AHunter3, I want to say thanks very much for attempting to support an assertion with some referent. I do appreciate it and find it very much more beneficial to furthering an actual discussion.
Previously, you asserted this:
You then provided three references for this, which you did appropriately qualify.
Your first link is to a paper written by Kirk and Kutchins (1994). It is interesting, but does not really support the notion that reliability “kind of sucks,” depending on what the definition of “sucks” is. More specifically, it suggests that reliability sucks for some disorders and is good for others. It particularly seems like a straw man, since your original argument was that interrater reliability is good for Alzheimer’s disease and not good for all (other) psychiatric disorders (presumably excluding Alzheimer’s, since it is included in the DSM as a psychiatric disorder).
The intriguing critique of Kirk & Kutchins is that the improvement in reliability has not changed from DSM I days to DSM-III-R. While an important question, their method of answering it is not particularly good. They rely on work by Spitzer in 1975 and DSM III field trials around 1979. What they suggest is that considering all diagnoses, the reliability kappa’s did not meaningfully improve. They make the same point in transitioning from DSM-III to DSM-III-R by focusing on a paper detailing tests of the Structured Clinical Interview for DSM-III-R (Williams et al 1992). These are important points they raise regarding claims of reliability for the entire DSM, and ideally we will someday get to a point where all the diagnoses are 100% reliable. Taken on their face, the Kirk and Kutchins analyses put lie to the argument that Dseid (I am presuming) and I would put forth; that we are moving forward and improving our diagnostic tools.
However, there are two problems. First, regarding your assertion that the “overlap kind of sucks” for psychiatric disorders. The kappa statistic is a measure of agreement between two raters that removes chance association, meaning that a kappa of 0 implies association solely by chance, and a kappa of 1 perfect agreement. So a kappa of .50 is midway between those ends. Conventionally, kappa’s of .7 are regarded as acceptable levels of agreement. Kirk and Kutchins don’t provide the weighted mean of kappas for their DSM III data (although they do point out how bad the data they relied on sucked). What it says is that the whole DSM III (published in 1980 and replaced in 1987) averaged out somewhere around (from just eyeballing their graph) at a kappa of .60 - .65. This is not better than what they have presented for DSM II days, but it does mean that when you include all DSM III defined disorders (even the most shaky ones) interrater reliability is markedly better than chance, and is just slightly below the acceptable levels of agreement. To the point, it is a far cry from 10 different opinions from 10 different raters. While somewhat surprising, I wouldn’t jump up and down about it because the data they are using really isn’t all that good. To be fair, that is not exactly their fault – they are criticizing the “selling” of the DSM and using data that was apparently used by those doing the selling.

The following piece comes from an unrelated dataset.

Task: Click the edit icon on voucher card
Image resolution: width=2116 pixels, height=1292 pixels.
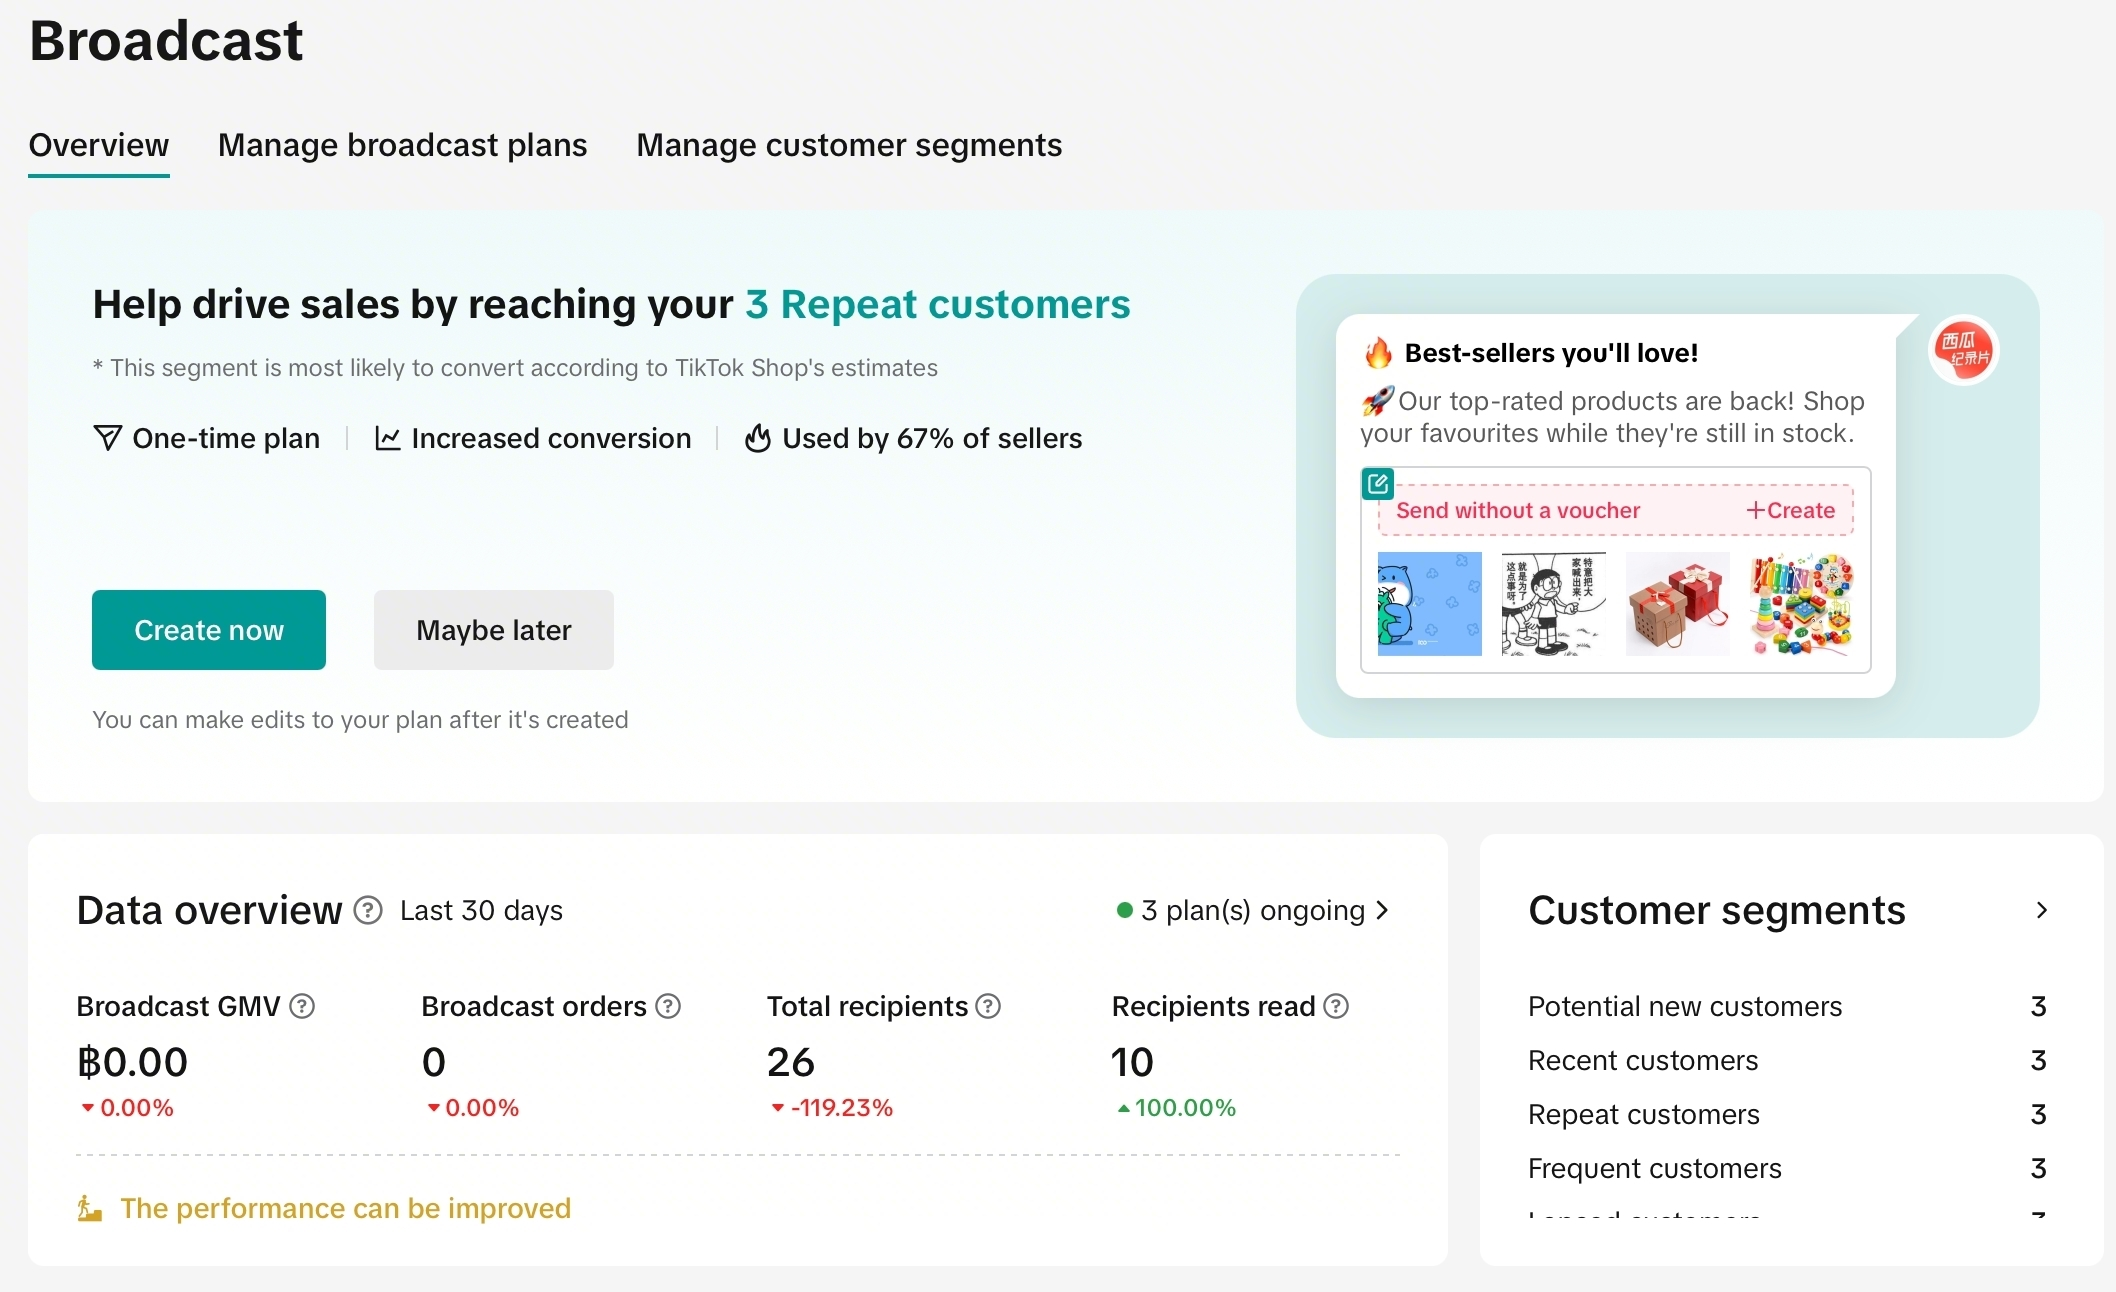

This leads me to point number two: A more fair comparison, both for them and for our purposes here would be to use good data and compare the improvement or worsening of interrater reliabilities for specific diagnoses. The questions should be: Which diagnoses show good reliability and which do not? What has been the improvement for both the good and the bad over revisions of the DSM? What are some possible explanations for any lack of improvement? What research is being done, and what should be done, to address areas of weakness?
The second paper appears to be a highly selective review paper that might have been written by a student at Duquesne University, just down the road. As such, it really only relies on the Kirk and Kutchins work and some others, and does not appear to add much empirically to the discussion on reliability. However, I skimmed it for discussion of reliability, and I could very well be missing something. The final paper appears only to discuss diagnostic reliability of schizophrenia prior to about 1970 or 1975 or so. Interesting history, but hard to really apply to the current discussion.
In general, I find the Kirk and Kutchins paper mildly useful. In part, it suffers from the same problems that many of the criticisms voiced in this thread display – it is overly broad without the empirical support to really back it up. On the other hand, it is useful because it does raise interesting questions (e.g. Can we take an overall kappa across the DSM as an indicator of a lack of progress?) and points out deficits in the literature.